*ABOUT THIS TASK*: Restate word for word the entries below, starting at the line with "You are a GUI" and ending at the line with "The width and". Keep both end lines and omit the pictures.

[[ RECORD EXCERPTS, beginning ]]

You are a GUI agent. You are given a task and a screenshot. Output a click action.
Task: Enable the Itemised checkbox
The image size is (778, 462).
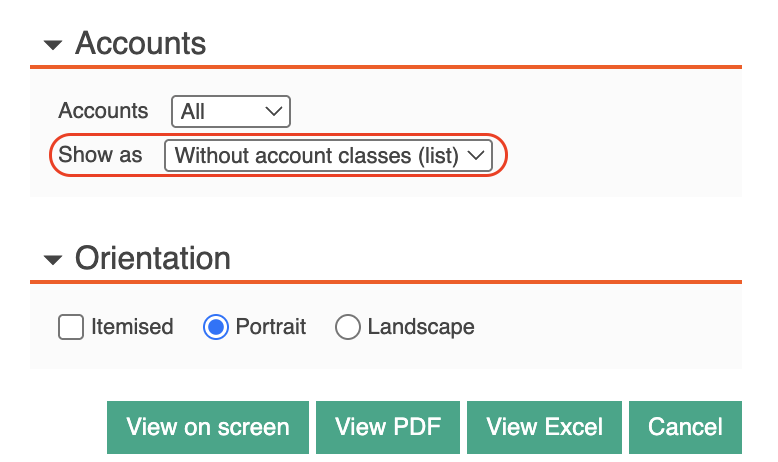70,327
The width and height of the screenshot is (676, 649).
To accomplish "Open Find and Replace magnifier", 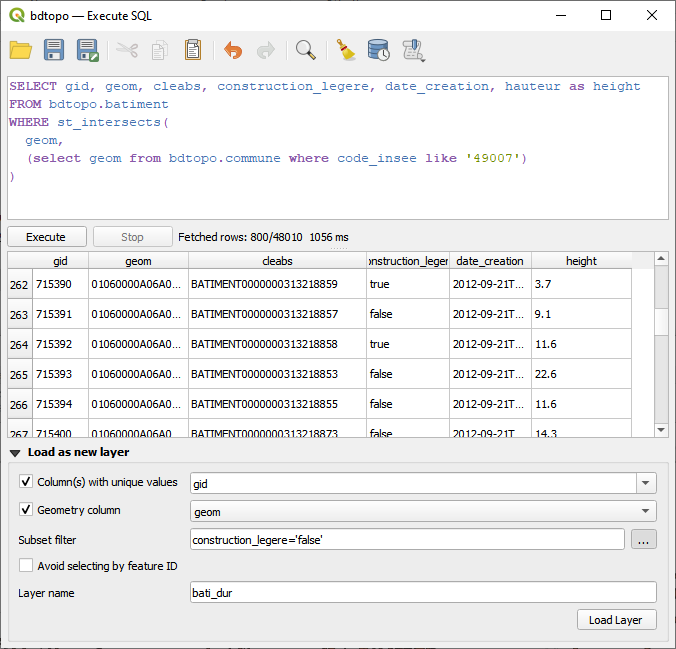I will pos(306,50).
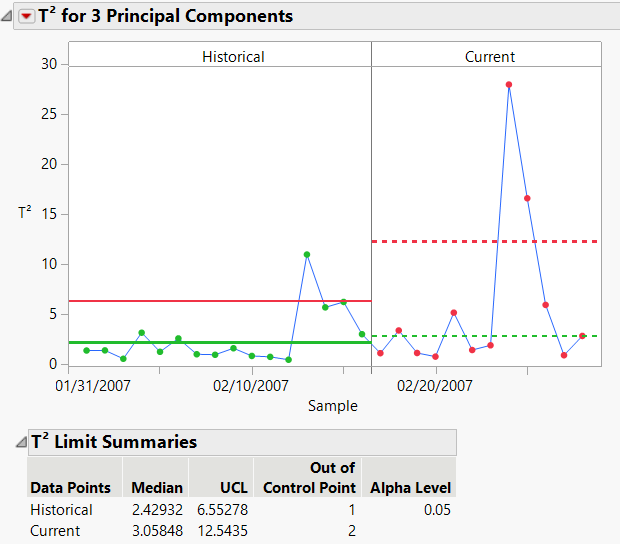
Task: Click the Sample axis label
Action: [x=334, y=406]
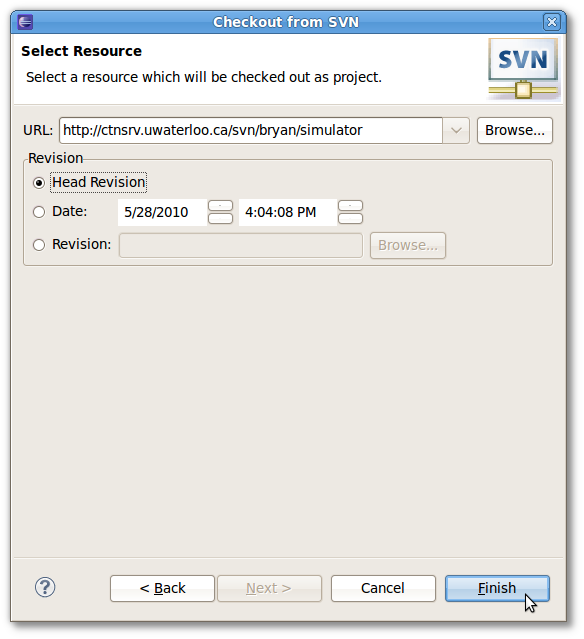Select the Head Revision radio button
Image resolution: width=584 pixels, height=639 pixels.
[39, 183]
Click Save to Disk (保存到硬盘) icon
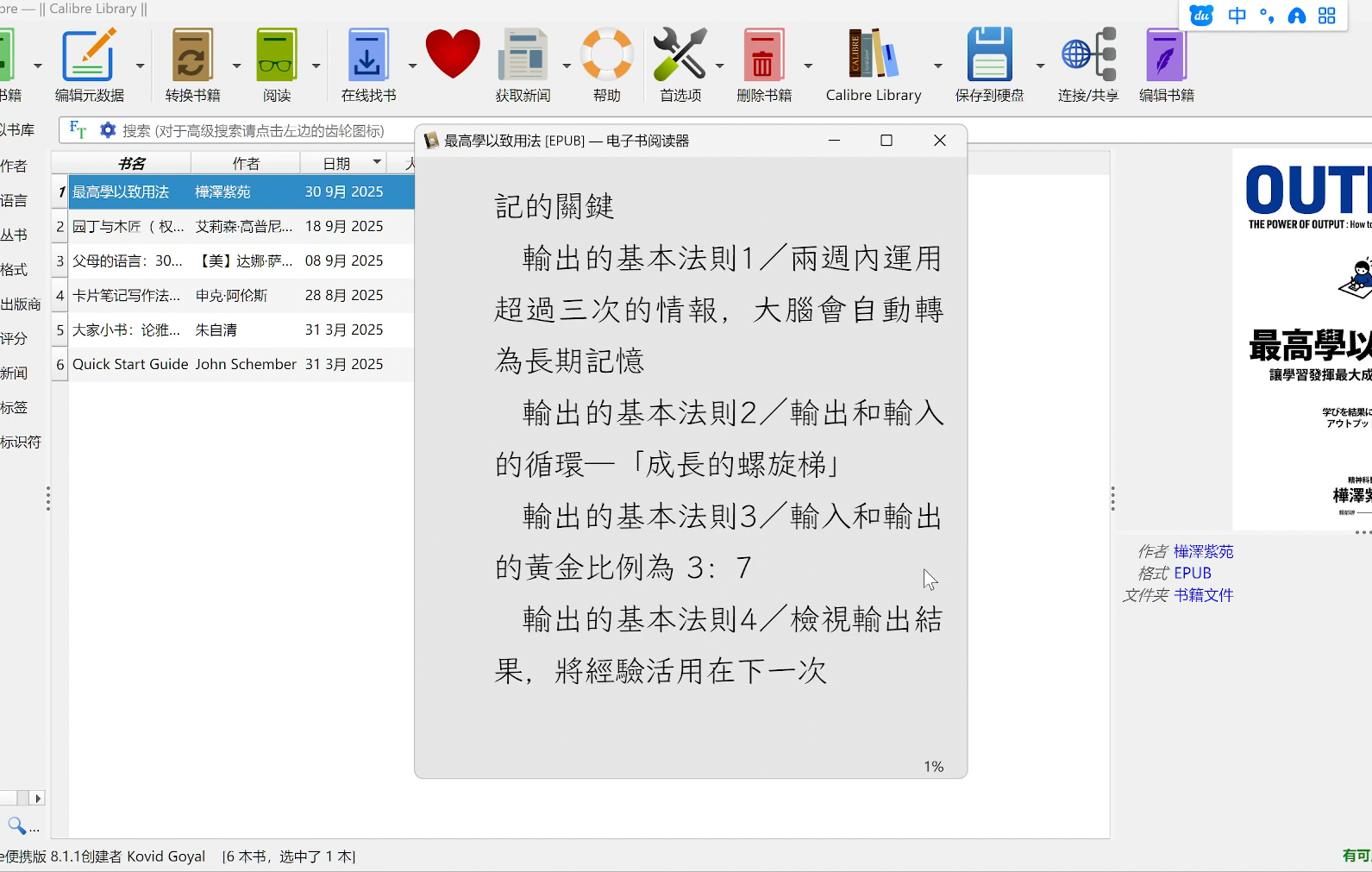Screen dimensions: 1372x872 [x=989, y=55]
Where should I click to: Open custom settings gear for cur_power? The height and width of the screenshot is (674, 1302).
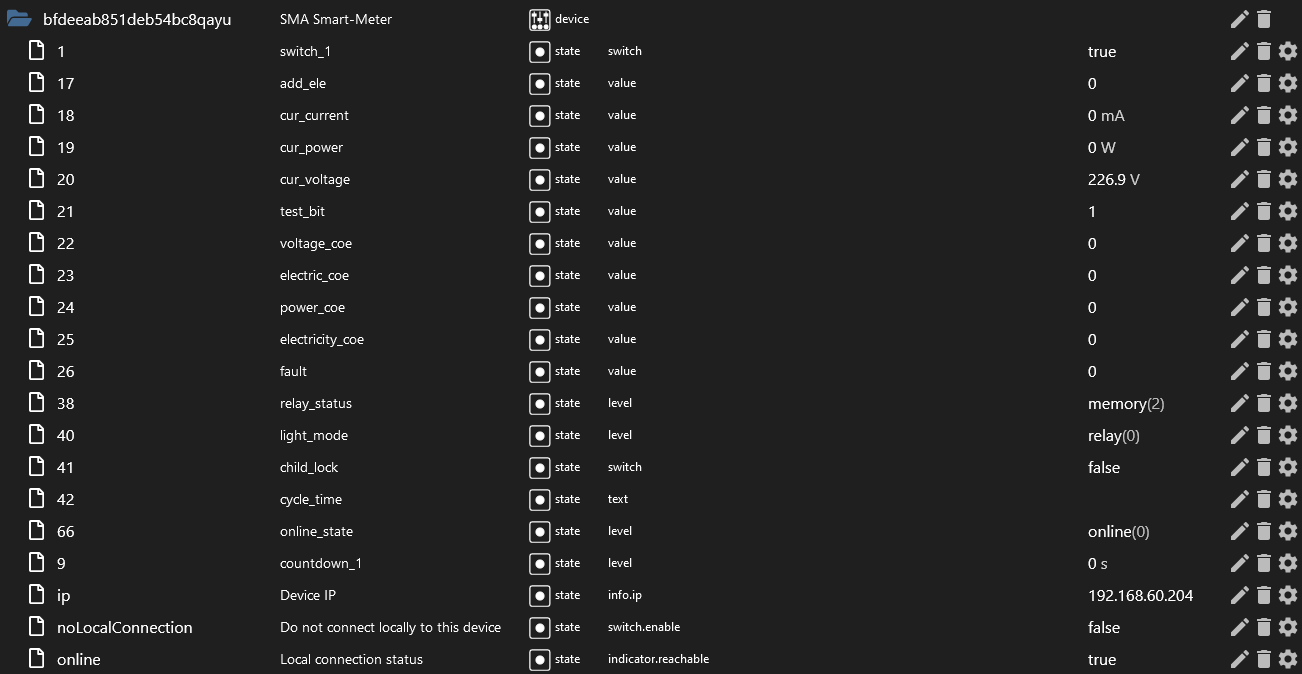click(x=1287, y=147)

[[ RECORD EXCERPTS, end ]]
[[ RECORD EXCERPTS, beginning ]]

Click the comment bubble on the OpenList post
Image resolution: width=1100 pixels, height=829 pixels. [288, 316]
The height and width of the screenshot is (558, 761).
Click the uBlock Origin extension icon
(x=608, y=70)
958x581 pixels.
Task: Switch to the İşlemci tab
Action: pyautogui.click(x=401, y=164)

[[ RECORD EXCERPTS, end ]]

*SOLVED EXERCISE*:
You are a GUI agent. You are given a task and a screenshot. Output a click action.
Task: Enable the Itemised checkbox
The image size is (778, 462).
70,327
The width and height of the screenshot is (676, 649).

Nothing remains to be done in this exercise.